In this article we will cover:
- Advanced Aggregations
- Advanced Set Operations
- Window Functions
- CTEs and Query Structuring
- Subqueries
- EXISTS vs NOT EXISTS
- Query Optimization
Most real-world insights come from combining multiple SQL techniques.
While a basic understanding of SQL e.g. selecting columns, filtering rows, and joining tables is essential for anyone working with data, mastering advanced SQL techniques is what truly separates a new data analyst from an expert data analyst. These advanced skills unlock deeper insights, help solve complex business problems, and ultimately enable more confident, data-driven decision-making.

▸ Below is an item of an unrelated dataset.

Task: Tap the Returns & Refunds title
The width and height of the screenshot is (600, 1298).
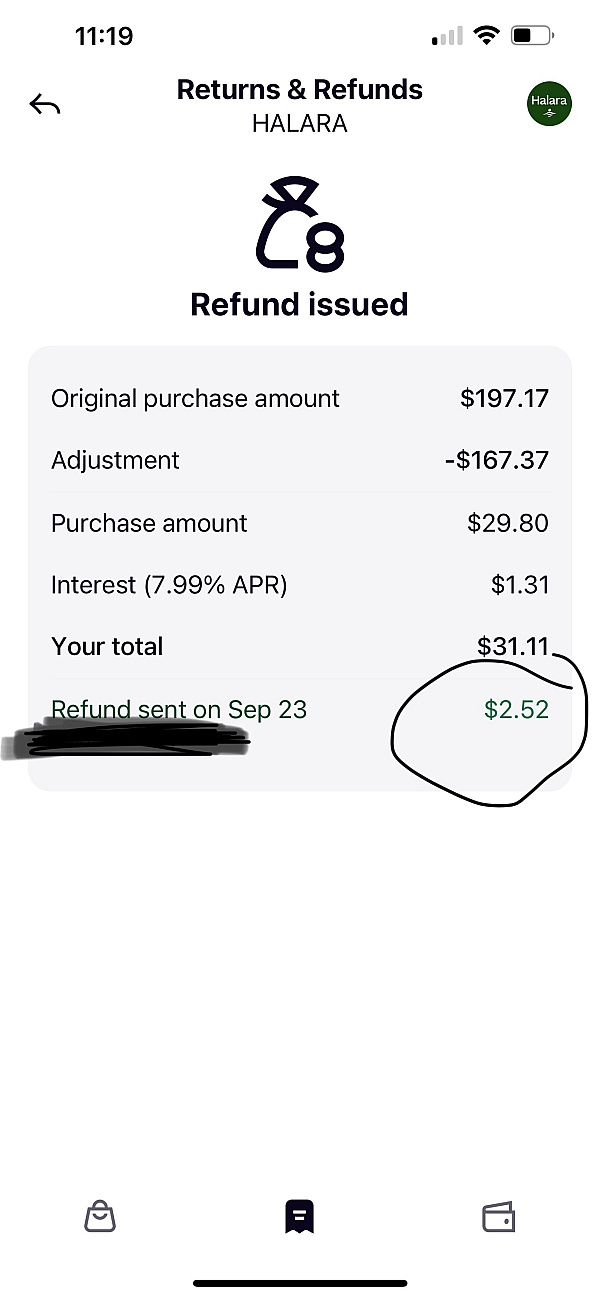Action: pos(300,90)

If you have spent any time working with data, you are probably already familiar with the fundamentals of SQL: pulling rows from a table (SELECT), filtering results using conditions (WHERE), and perhaps joining two tables together (JOIN). That foundation is important.
But the moment you start working as a data analyst, the questions change. Suddenly you're asked things like:
Which customers made a purchase this month but haven’t returned since?
For each sales representative, what was their running total of revenue by the end of every quarter?
Which product categories fall within the top 10% of sales performance?
Simple SQL isn't enough anymore. That’s where advanced SQL techniques come in.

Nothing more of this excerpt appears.